EXERCISE AIM:
Answer these questions using the text on BGP path attributes below:
(a) Which three attributes are well-known mandatory?
(b) What does the first step of the best path selection algorithm prefer?
(c) On Cisco IOS, what command in route maps is used to manipulate AS_PATH?

SOURCE DOCUMENT:
What Are BGP Path Attributes?
BGP (Border Gateway Protocol) is a path vector protocol. Unlike OSPF or EIGRP, which build a topology map based on link-state or distance-vector, BGP carries a set of attributes with each route. These attributes describe the path to a destination network. BGP routers use these attributes to implement routing policies and to select the single best path among multiple paths to the same prefix.
Attributes fall into four categories: - Well-known mandatory: Must be present in all BGP updates. They are AS_PATH, NEXT_HOP, and ORIGIN. - Well-known discretionary: Recognized by all BGP routers, but not required in every update. They are LOCAL_PREF, ATOMIC_AGGREGATE, and AGGREGATOR. - Optional transitive: May not be recognized by all BGP implementations, but if unrecognized, the attribute is still passed along (transitive). Examples: COMMUNITY and the extended community set. - Optional non-transitive: If not recognized, the attribute is not passed to peers. Example: MULTI_EXIT_DISC (MED).
Why Path Attributes Matter
In a typical enterprise or service provider network, BGP is used to connect to the internet or to multiple ISPs. Without attributes, BGP would have no way to prefer one path over another – it would simply accept all routes and possibly install the first one learned. Attributes allow network engineers to influence inbound and outbound traffic flows. For example, you can set LOCAL_PREF to prefer a specific ISP for outbound traffic, or set MED to influence an ISP's inbound traffic to your network.
BGP Best Path Selection Algorithm
The BGP best path selection algorithm is a sequence of comparisons. When a BGP router has two or more paths to the same prefix, it compares them attribute by attribute until one path wins. The algorithm steps are:
Prefer the path with the highest Weight (Cisco proprietary, local to router).
Prefer the path with the highest LOCAL_PREF.
Prefer the path that was originated by the local router (via network or aggregate command).
Prefer the path with the shortest AS_PATH.
Prefer the path with the lowest ORIGIN type (IGP < EGP < incomplete).
Prefer the path with the lowest MED (Multi-Exit Discriminator).
Prefer eBGP over iBGP.
Prefer the path with the lowest IGP metric to the NEXT_HOP.
If both paths are eBGP, prefer the oldest route (received earliest).
Prefer the path from the peer with the lowest Router ID.
Prefer the path from the peer with the lowest Peer IP address.
Detailed Look at Key Attributes
#### AS_PATH
AS_PATH is a sequence of AS numbers that a route has traversed. It is used for loop prevention and path selection (shorter path preferred). The AS_PATH can be of type AS_SEQUENCE (ordered list) or AS_SET (unordered, used in aggregation). On Cisco IOS, you can manipulate AS_PATH using set as-path prepend in route maps.

GIVEN DATA:
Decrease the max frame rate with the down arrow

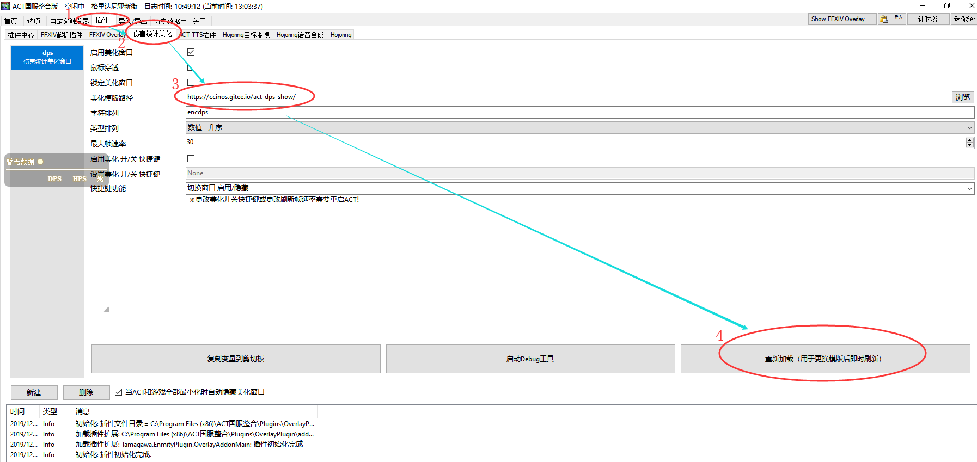tap(969, 145)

RESPONSE TO THE TASK:
(a) AS_PATH, NEXT_HOP, and ORIGIN.
(b) The path with the highest Weight.
(c) set as-path prepend